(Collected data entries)
□ □ □ □ □
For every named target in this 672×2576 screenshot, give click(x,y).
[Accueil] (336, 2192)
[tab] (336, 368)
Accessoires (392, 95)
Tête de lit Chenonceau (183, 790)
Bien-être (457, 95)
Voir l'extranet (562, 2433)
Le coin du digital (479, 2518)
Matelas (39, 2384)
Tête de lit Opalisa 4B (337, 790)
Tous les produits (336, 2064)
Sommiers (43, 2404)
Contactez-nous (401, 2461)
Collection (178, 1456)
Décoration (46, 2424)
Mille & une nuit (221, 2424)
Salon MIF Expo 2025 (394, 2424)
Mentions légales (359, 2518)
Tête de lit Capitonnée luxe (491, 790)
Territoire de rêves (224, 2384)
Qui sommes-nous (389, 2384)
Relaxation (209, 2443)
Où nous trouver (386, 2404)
□ □ □ □ □
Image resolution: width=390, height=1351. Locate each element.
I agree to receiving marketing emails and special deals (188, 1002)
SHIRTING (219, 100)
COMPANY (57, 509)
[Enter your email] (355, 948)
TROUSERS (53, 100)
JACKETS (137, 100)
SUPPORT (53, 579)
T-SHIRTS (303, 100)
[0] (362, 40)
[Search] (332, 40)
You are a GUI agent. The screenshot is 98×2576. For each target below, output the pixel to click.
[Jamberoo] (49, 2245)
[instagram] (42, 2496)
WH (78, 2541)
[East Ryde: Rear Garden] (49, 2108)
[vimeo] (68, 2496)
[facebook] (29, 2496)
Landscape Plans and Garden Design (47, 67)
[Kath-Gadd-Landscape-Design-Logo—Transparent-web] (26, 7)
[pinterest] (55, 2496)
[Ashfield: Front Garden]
□ □ □ □ □
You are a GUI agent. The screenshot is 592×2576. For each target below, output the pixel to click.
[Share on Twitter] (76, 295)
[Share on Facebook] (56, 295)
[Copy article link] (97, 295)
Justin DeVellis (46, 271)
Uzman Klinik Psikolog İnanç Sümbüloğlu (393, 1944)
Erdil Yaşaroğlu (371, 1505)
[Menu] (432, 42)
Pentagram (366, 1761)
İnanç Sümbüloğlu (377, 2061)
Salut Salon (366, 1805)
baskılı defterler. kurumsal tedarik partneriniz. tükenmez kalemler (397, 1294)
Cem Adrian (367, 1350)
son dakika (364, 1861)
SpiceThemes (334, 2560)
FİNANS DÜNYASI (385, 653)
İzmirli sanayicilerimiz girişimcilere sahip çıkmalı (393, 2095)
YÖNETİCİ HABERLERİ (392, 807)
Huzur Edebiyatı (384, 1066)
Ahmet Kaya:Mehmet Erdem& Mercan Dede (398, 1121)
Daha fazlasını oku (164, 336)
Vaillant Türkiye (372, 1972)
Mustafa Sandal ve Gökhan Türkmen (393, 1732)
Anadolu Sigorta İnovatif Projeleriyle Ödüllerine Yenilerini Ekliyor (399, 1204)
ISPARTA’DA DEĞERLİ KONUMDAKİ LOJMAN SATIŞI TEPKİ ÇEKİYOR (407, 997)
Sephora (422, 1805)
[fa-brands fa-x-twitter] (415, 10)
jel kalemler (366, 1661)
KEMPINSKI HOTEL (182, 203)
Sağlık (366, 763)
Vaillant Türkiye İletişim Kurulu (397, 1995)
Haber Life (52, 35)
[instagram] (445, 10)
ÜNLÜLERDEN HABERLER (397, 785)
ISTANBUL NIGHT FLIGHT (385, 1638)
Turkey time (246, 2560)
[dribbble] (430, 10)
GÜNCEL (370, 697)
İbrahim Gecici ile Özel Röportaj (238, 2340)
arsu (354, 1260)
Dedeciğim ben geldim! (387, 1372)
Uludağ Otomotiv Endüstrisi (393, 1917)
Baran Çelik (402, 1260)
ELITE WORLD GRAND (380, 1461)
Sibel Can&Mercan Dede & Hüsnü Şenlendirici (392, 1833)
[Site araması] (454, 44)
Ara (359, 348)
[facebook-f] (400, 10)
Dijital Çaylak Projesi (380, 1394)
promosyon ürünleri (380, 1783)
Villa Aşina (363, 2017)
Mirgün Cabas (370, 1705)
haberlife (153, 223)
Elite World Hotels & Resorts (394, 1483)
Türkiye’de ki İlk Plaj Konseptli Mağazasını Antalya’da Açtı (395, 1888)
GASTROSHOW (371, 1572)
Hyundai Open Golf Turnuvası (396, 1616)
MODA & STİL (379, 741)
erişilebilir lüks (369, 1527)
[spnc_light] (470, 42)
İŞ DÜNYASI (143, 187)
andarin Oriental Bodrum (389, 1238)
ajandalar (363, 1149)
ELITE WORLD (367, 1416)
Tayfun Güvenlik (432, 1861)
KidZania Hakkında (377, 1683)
□ □ □ □ □
§ **TASK DETAILS**
The line above containing "Le coin du digital (479, 2518)", the line containing "Salon MIF Expo 2025 (394, 2424)", and every line between them are to be transcribed exactly; no other line is wanted.

§ **ANSWER TO THE PROBLEM**
Le coin du digital (479, 2518)
Matelas (39, 2384)
Tête de lit Opalisa 4B (337, 790)
Tous les produits (336, 2064)
Sommiers (43, 2404)
Contactez-nous (401, 2461)
Collection (178, 1456)
Décoration (46, 2424)
Mille & une nuit (221, 2424)
Salon MIF Expo 2025 (394, 2424)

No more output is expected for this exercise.